Все стали просить гармониста спеть. Он, видно, рад был этим просьбам, оживился, порозовел и повернулся к жене:

— Что бы мне спеть, Лидуша?

— Спойте, что потрогательнее, — попросила старушка, — такое, чтобы взяло за сердце.

— Спой, Мишенька, твою новую… — сказала жена. Гармонист снял гармонь с плеча.

Резкий, протяжный и призывный звук гармони покатился по вагону. Сразу наступила тишина. Люди из соседних купе подошли ближе и столпились возле гармониста. Он быстро перебирал лады и с силой сжал мехи. Гармонь коротко дрогнула скорбью и сразу ухнула с переливом; раздольем и удалью повеяло от этого перелива. Какое-то короткое мгновенье два чувства — скорбь и удаль — боролись друг с другом, потом словно уравновесились, и ровная, мерная мелодия, полная зрелого мужества, залила вагон.

В этом коротком аккорде была рассказана вся война, и первая жестокая скорбь, и тот широкий, прокатившийся по всей стране отклик, когда толпы людей шли в военкоматы, и мерная неудержимая поступь наступления. Все было обобщено и рассказано, но ещё не было в этом общем рассказе живой плоти, не было конкретной человеческой судьбы. И люди насторожились ожидая.

Гармонист дернул головой, поднял лицо и запел немного хриплым, но сильным и хватающим за душу голосом:

Не плачь обо мне, дорогая,

Я воин и ранен в бою.

Тебя от врага защищая,

Страну защищаю мою.

Глаза его были полузакрыты, голова перестала дергаться. Сквозь поток радостного сегодняшнего в песне все сильнее звучало грозное вчерашнее. Оно было неотделимо. Оно сидело рядом, оно мчалось в переполненном вагоне, воплотившись в этого человека с его песней.

Он спел куплет, умолк, а гармонь, почти выговаривая слова, с силой повторила мелодию.

Звуки неслись вместе с вагоном и людьми, сидевшими в нем, и поток их был так же разноголос и стремителен, как поток вагонной жизни, охвативший Авдотью.

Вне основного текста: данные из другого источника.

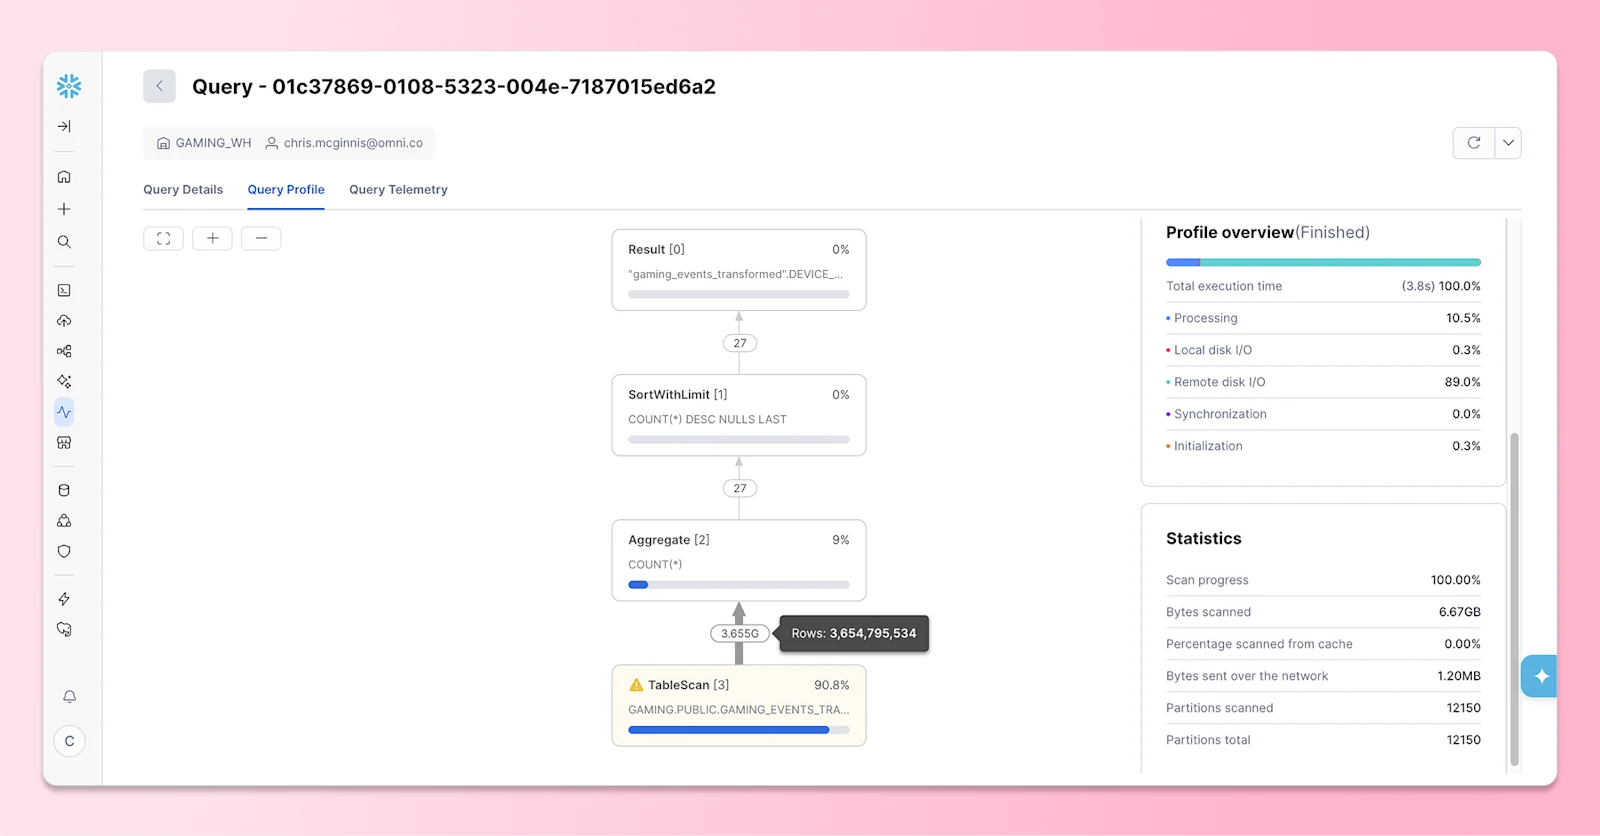Select the Aggregate [2] node
The height and width of the screenshot is (836, 1600).
739,560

Все сидели не шевелясь. Все молчали, охваченные общими думами, ставшими близкими, как становятся близкими люди одной судьбы, люди, с трудом и честью одолевшие общую беду. Мысли были едины и понятны друг другу. И мысли эти крепче железа сковали и спаяли людей.

Умолкла гармонь, а кругом все еще было полно песней. Новый смысл получило окружающее. Все ощутили, что едут в этом вагоне не просто полеводы, животноводы, лесовики, а люди особого склада, люди, которые победили и победят в любой схватке с любым врагом.

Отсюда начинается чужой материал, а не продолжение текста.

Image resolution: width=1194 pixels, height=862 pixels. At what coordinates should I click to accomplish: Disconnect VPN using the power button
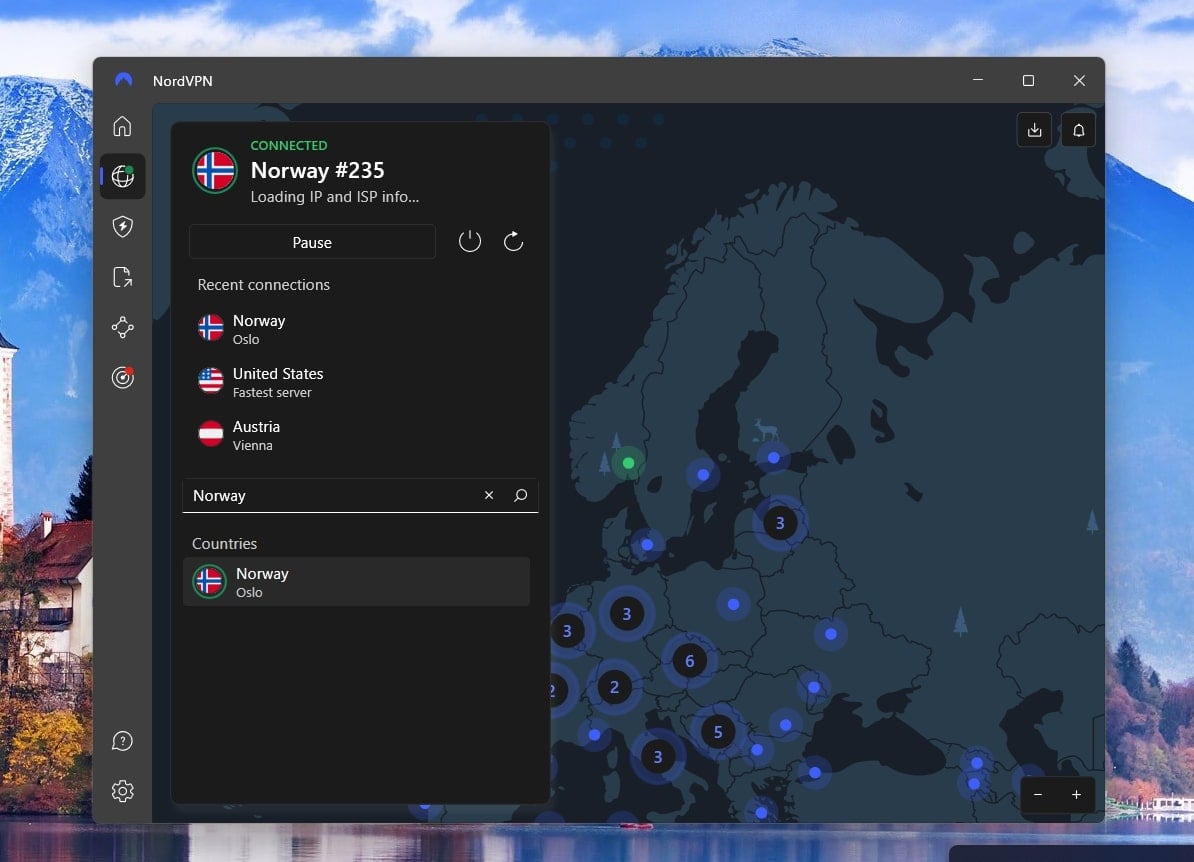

Беззвучно плакала старушка, не вытирала влажных глаз Авдотья. Даже молодежь, которая не впервые слышала эту песню, затихла. Поезд замедлил ход.

— Ну вот и приехали… — сказала беленькая, нарушая очарование. — Пойдем к выходу, Миша…

Со всех сторон к гармонисту тянулись руки и слышались убедительные приглашения в гости.

Когда он ушел, Аверьян Макарович поднял опущенную голову и задумчиво произнес:

— Дорогой человек!.. Самое хорошее, что в людях, есть, вызнает и выпоет.

— Не спохватился я пригласить его к себе на лесоучасток, — отозвался румяный. — Однако я ему письмо напишу. Прикомандирую я его к нашему клубу, положу шестьсот рублей жалованья. Пусть самодеятельность организует да лесорубам песни поет…

— Что такое шестьсот рублей?! — спрыгнула с третьей полки молодая, кровь с молоком, деваха. — Мы с подружкой на обточке по две тысячи выгоняем. Один раз две с половиной выработали. Маруся, а Марусь, в декабре, что ли, нам по две с половиной пришлось?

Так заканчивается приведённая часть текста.